Weber emphasizes that maintaining a cycle of profit is a long-term activity,
which is impossible to engage in without long-term predictability in
business relations (Weber 1981 ).
A third significant factor of business
as a discursive object apart from responsibility and profit is willingness
to take risks. Risk and profit are closely connected. Investment is
always risky, and gambling is often necessary in order to attain profit.
The general opinion among the businesspeople I spoke to is that larger
investments increase the chances for a high profit, but also for losses.

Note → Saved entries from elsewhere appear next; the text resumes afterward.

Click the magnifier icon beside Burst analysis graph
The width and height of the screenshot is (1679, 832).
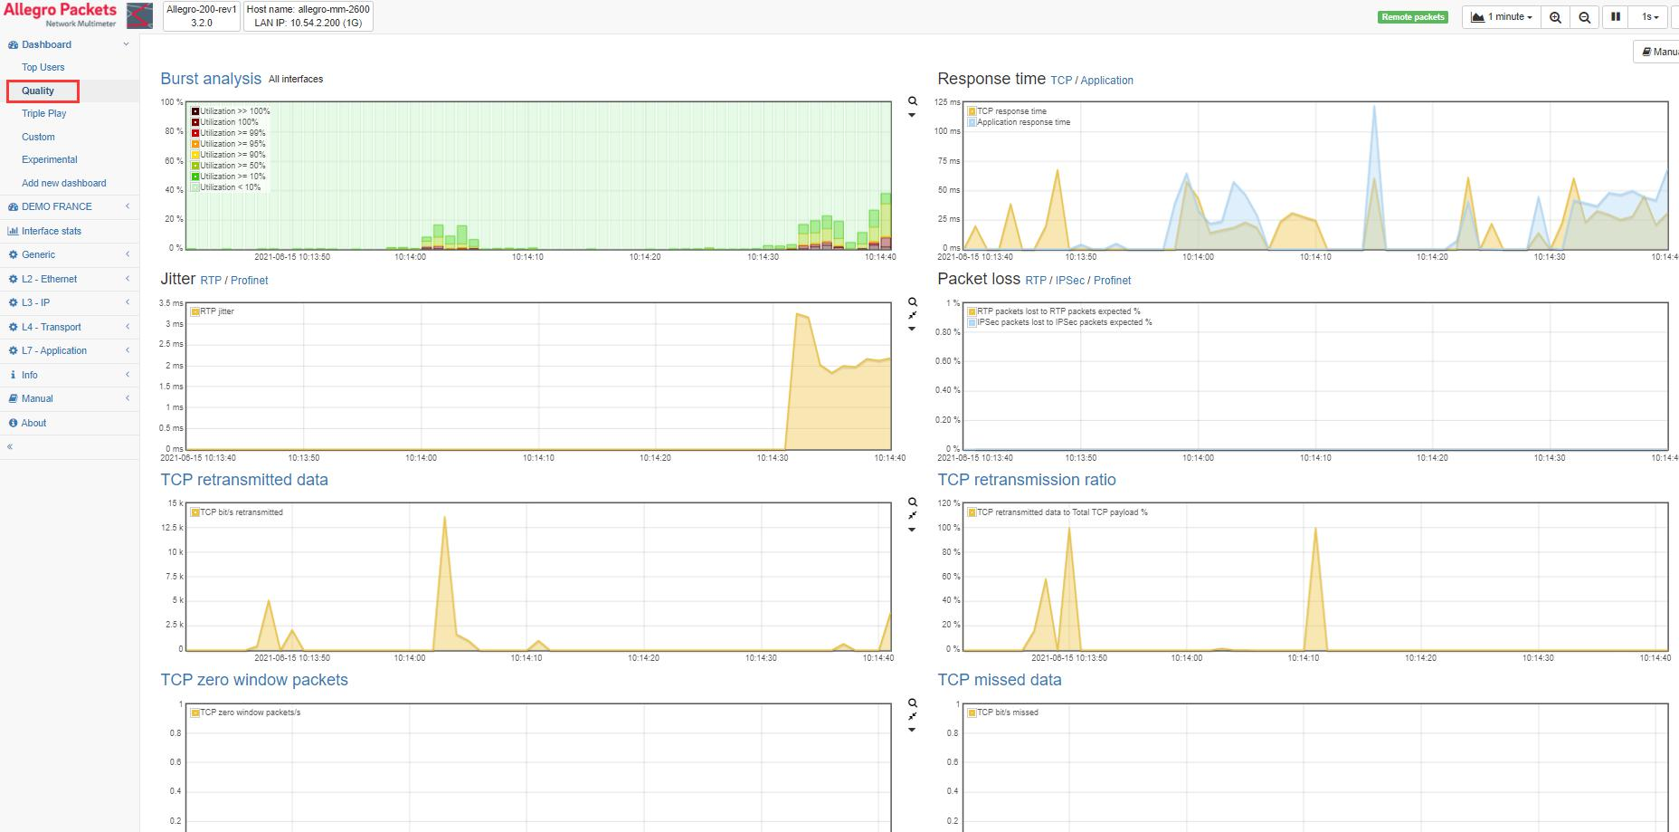point(913,101)
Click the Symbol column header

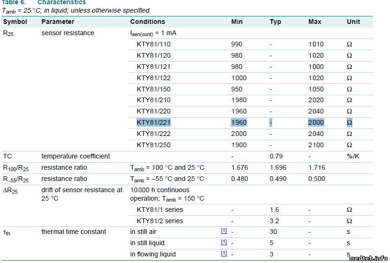(x=15, y=22)
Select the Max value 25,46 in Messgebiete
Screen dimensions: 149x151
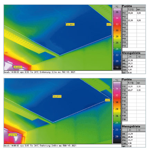(x=130, y=67)
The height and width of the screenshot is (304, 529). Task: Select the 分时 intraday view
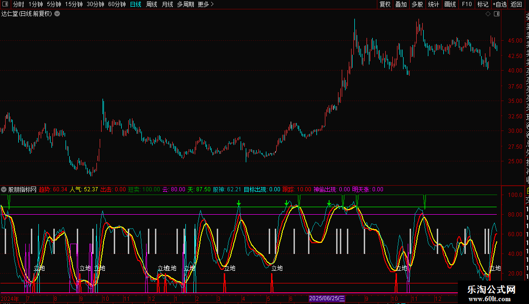(18, 4)
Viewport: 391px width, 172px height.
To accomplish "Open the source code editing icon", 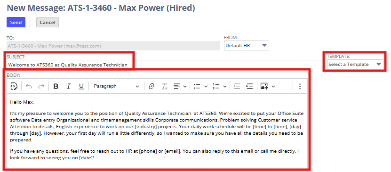I will click(14, 86).
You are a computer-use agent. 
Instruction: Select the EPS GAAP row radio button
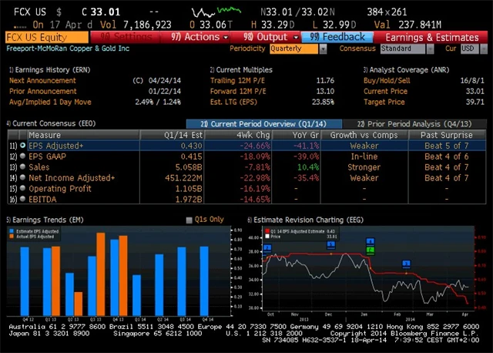point(23,156)
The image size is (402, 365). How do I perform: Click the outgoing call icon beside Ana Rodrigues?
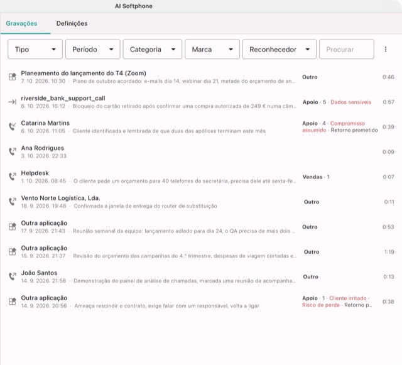pos(13,151)
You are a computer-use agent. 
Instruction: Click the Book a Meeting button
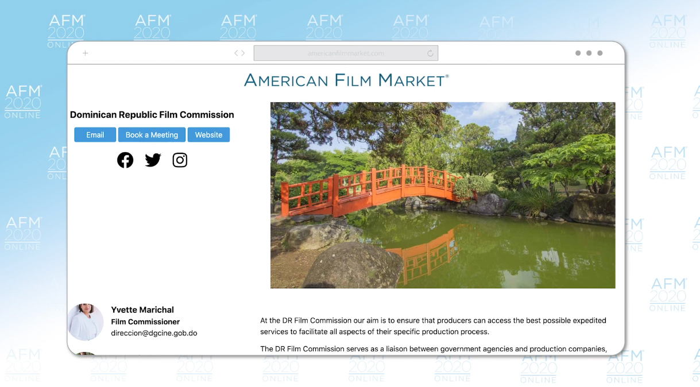coord(152,135)
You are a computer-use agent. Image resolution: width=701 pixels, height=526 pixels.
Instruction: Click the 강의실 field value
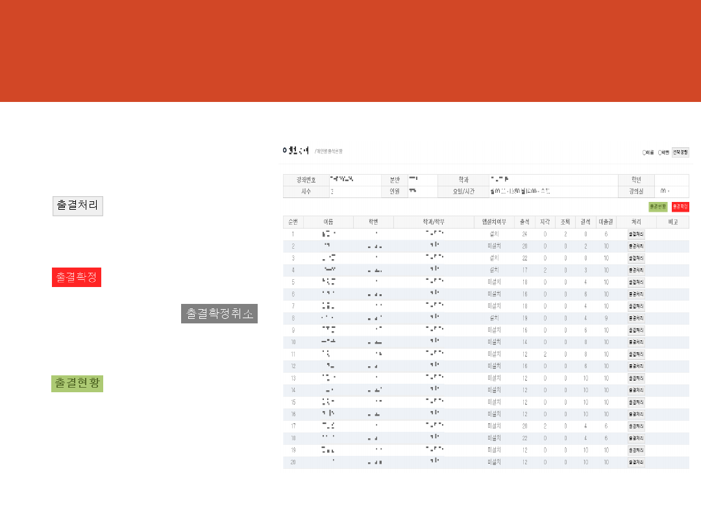coord(671,192)
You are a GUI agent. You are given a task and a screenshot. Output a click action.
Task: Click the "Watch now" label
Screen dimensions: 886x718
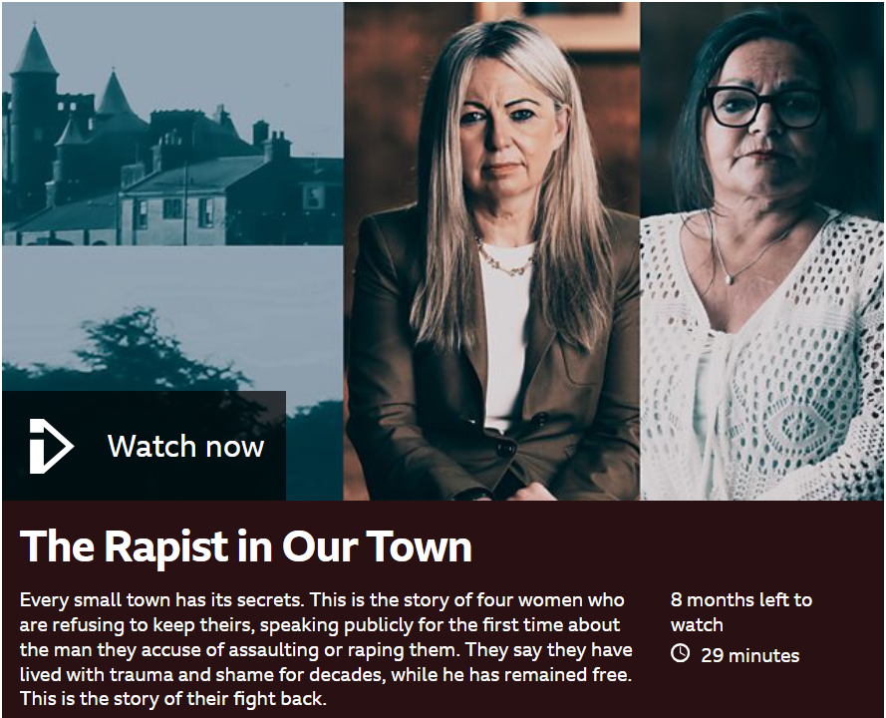186,446
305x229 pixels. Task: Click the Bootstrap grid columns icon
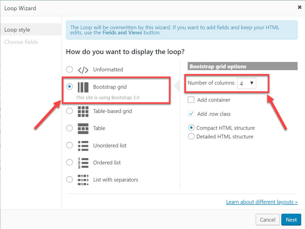83,87
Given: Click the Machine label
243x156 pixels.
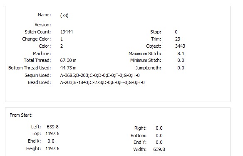Looking at the screenshot, I should 42,54.
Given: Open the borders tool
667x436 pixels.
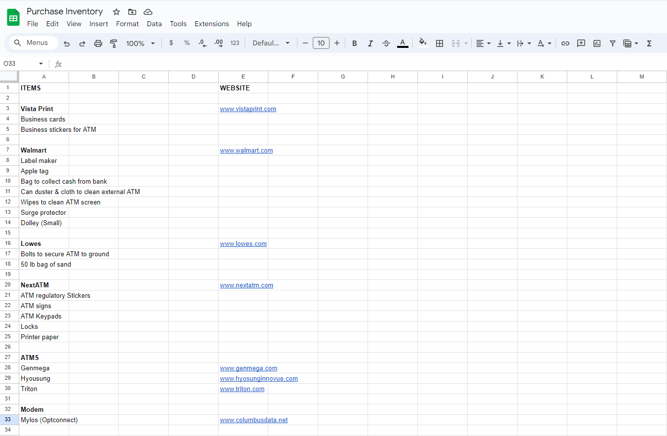Looking at the screenshot, I should (x=440, y=43).
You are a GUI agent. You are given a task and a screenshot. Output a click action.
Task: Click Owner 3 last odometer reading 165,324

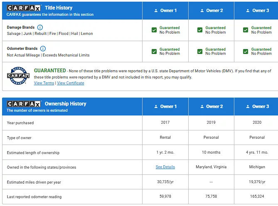pos(257,196)
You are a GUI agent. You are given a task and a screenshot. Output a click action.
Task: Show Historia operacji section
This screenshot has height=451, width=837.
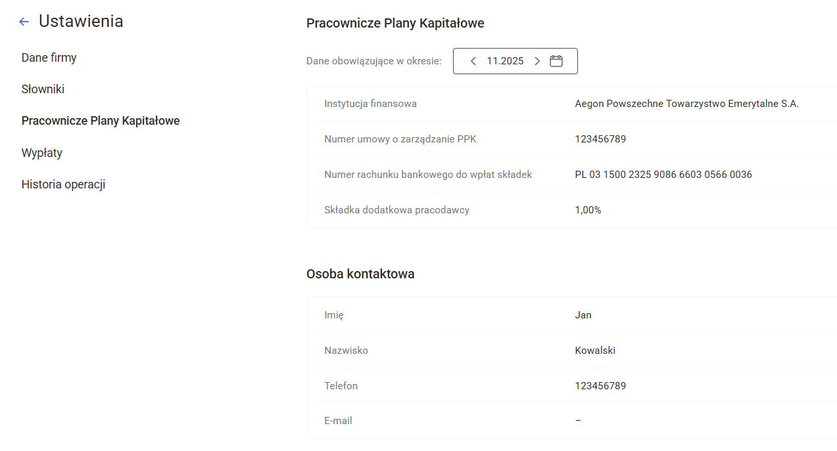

The factors of risk are seldom constant and they vary from one context
to another. Economic crime, insufficient infrastructure, red tape and
undeveloped markets are some critical external factors in Tallinn, which
Rotterdamus goes on in his description:
"...they always force their way in order to be the first". Closely connected
to risk is the entrepreneurial activity, which is likewise a distinctive
feature of the global discursive object business. The Norwegian anthropologist
Fredrik Barth describes entrepreneurial activity as maximization of
profit, experimental and speculative activity, and willingness to take
risks (Barth 1972:7-8). In order to succeed in business the ability
to be the first to exploit or create a new niche and take chances in
order to maximize profit are viewed as important. Barth also defines
entrepreneurship as the ability to exploit discrepancies between different
niches (Barth 1981). An example of this may be to move the production
in a Norwegian factory to a low cost country or to attempt to sell previously
inaccessible Western products on the Estonian market.
Yet another significant factor of
doing business that has global acceptance is the ability to create networks
and establish business contacts. Both formal and informal aspects of
networking are considered important in business. By knowing and trusting
the persons one are doing business with one can reduce the risks involved.
The possibility for informal contracts and deals also increases by having
a large network. A good and extensive network may simplify the process
of creating new business relations and the introduction of new projects
in a business environment.
Some external factors like clothing
also help us determine whether or not we are dealing with a businessperson.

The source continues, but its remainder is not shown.